Ling and wortleberry too were moorland visitors in the valley, and the bog
heather already budded.
Here was one of the many favorite resting-places of Joan, and hither she
came on a rare morning in mid June at the wish of another person.
Uncle Chirgwin had set his niece a task, and the object of her present
visit was no mere dawdling and thinking while perched upon the granite
throne above the meadowsweets. This fact a basket and a three-pronged fork
indicated. Her uncle deemed himself an authority on simples and possessed
much information, mostly erroneous, concerning the properties of wild herbs
and flowers. A decoction of hemp agrimony he at all times considered a most
valuable bitter tonic; and of this plant the curious flesh-colored flowers
on their long green stems grew pretty freely by the stream-side in the
valley.
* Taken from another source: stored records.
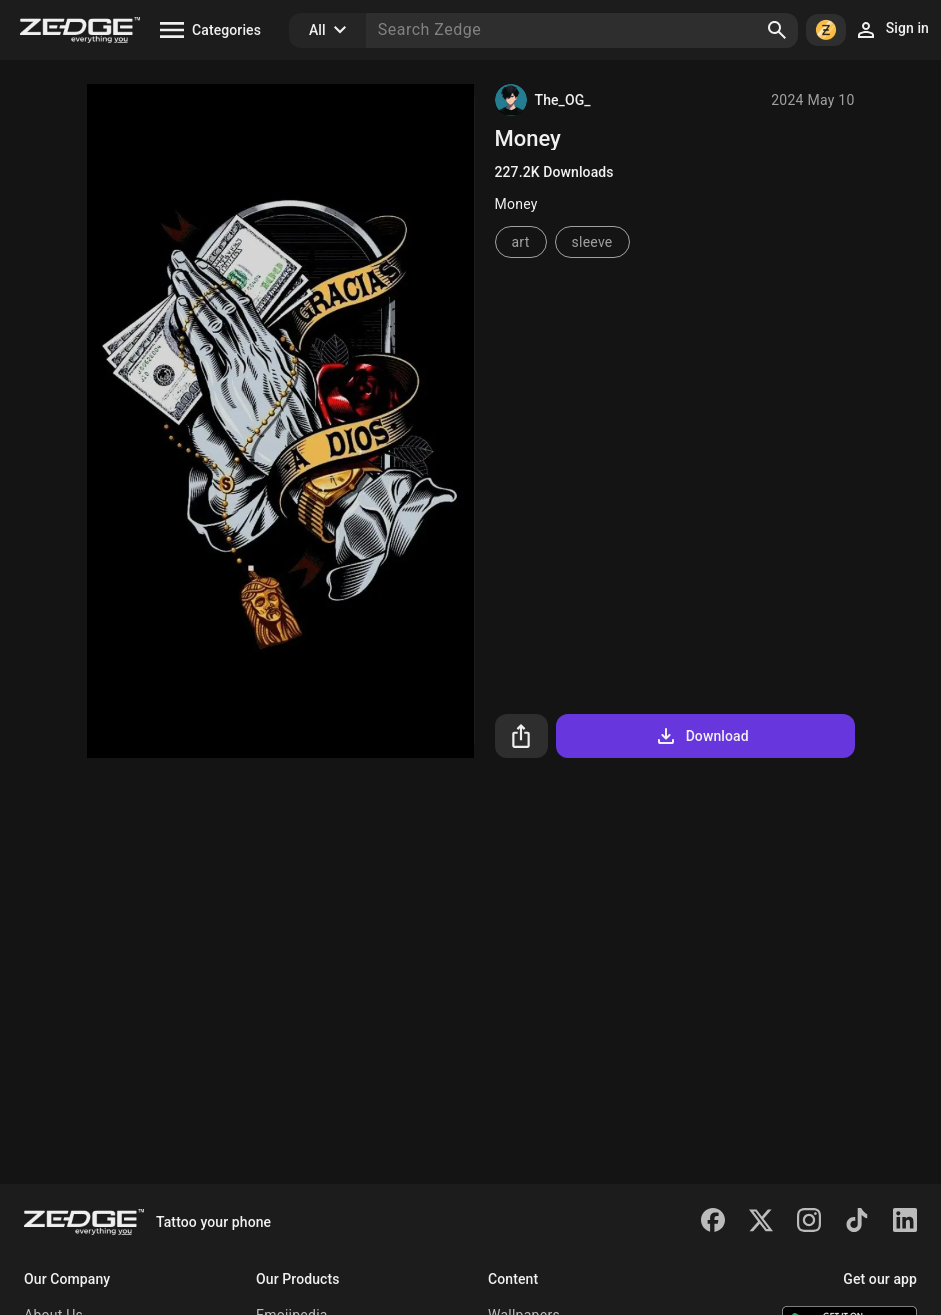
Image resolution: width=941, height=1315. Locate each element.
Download (701, 736)
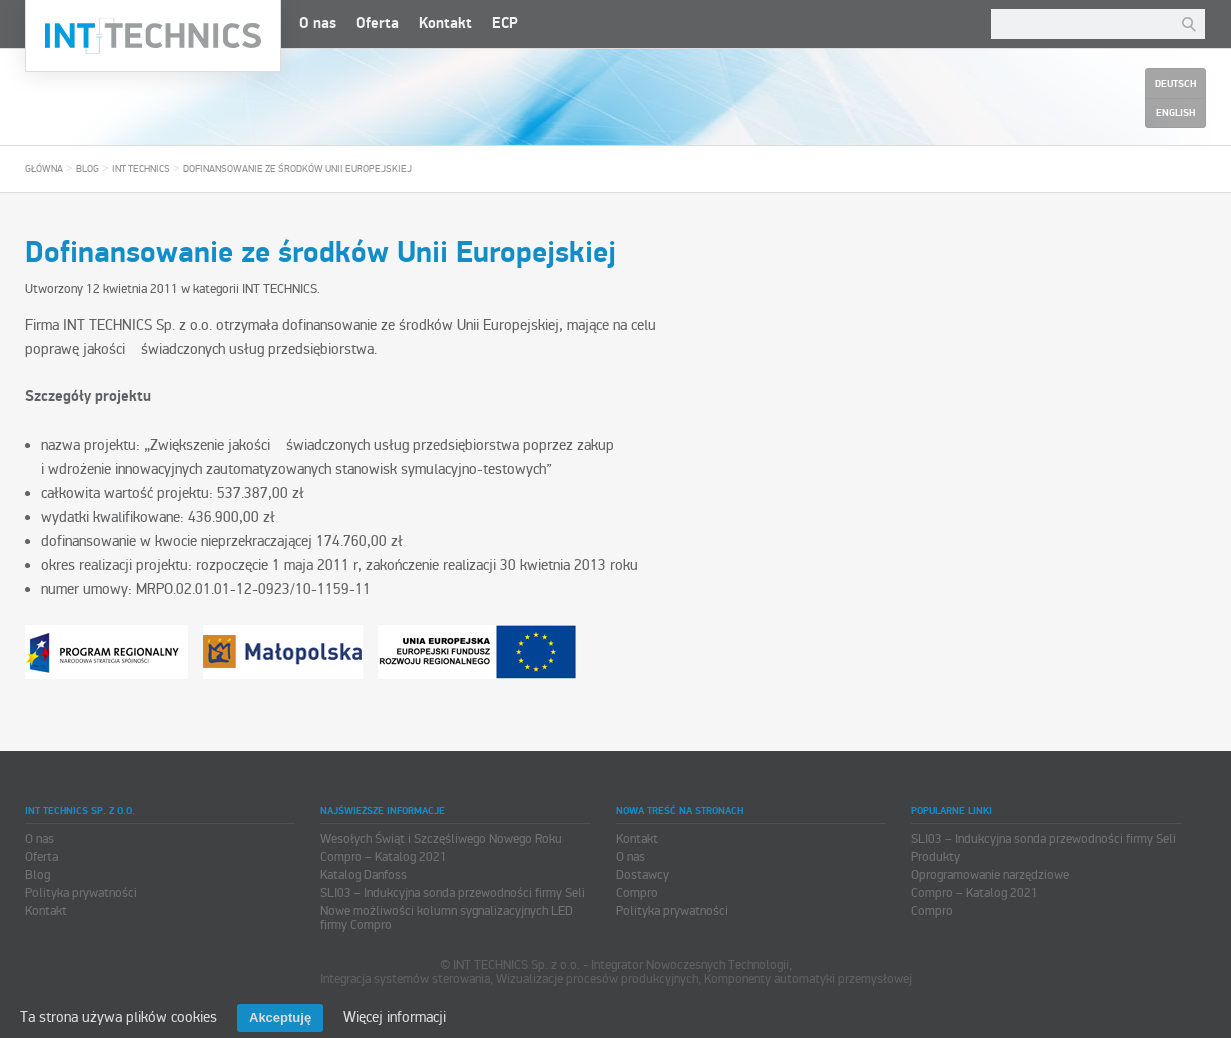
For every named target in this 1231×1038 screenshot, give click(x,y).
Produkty (935, 857)
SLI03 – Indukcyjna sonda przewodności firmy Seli (452, 893)
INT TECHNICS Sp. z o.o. (153, 36)
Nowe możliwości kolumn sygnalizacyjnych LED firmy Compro (446, 918)
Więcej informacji (394, 1017)
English (1175, 113)
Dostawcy (642, 875)
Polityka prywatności (81, 893)
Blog (87, 169)
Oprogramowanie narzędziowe (990, 875)
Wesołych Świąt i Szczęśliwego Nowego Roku (441, 839)
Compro (637, 893)
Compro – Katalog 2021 (383, 857)
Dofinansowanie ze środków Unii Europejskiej (297, 169)
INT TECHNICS (141, 169)
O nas (317, 23)
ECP (505, 23)
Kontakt (445, 23)
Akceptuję (280, 1017)
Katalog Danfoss (363, 875)
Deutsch (1175, 84)
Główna (44, 169)
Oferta (377, 23)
The time of flowering was not yet come, but Joan knew the dull leaf
of the herb well enough and, that found, she could easily dig up the root,
wherein its virtue dwelt. But before starting on her search, the girl
rested a while where the serrated foliage and creamy blossom of the
meadowsweets laced and fringed the granite of her couch; and, as she sat
there, her eye taking in the happy valley, her brain reading into the
luxuriant life of nature, some strange new thoughts hidden until lately,
she became suddenly conscious of a phenomenon beyond her power to
immediately explain or understand It drove the hemp agrimony quite out of
her head, and, when the mystery came to be explained, filled Joan's mind
with the memory of her own sad affairs.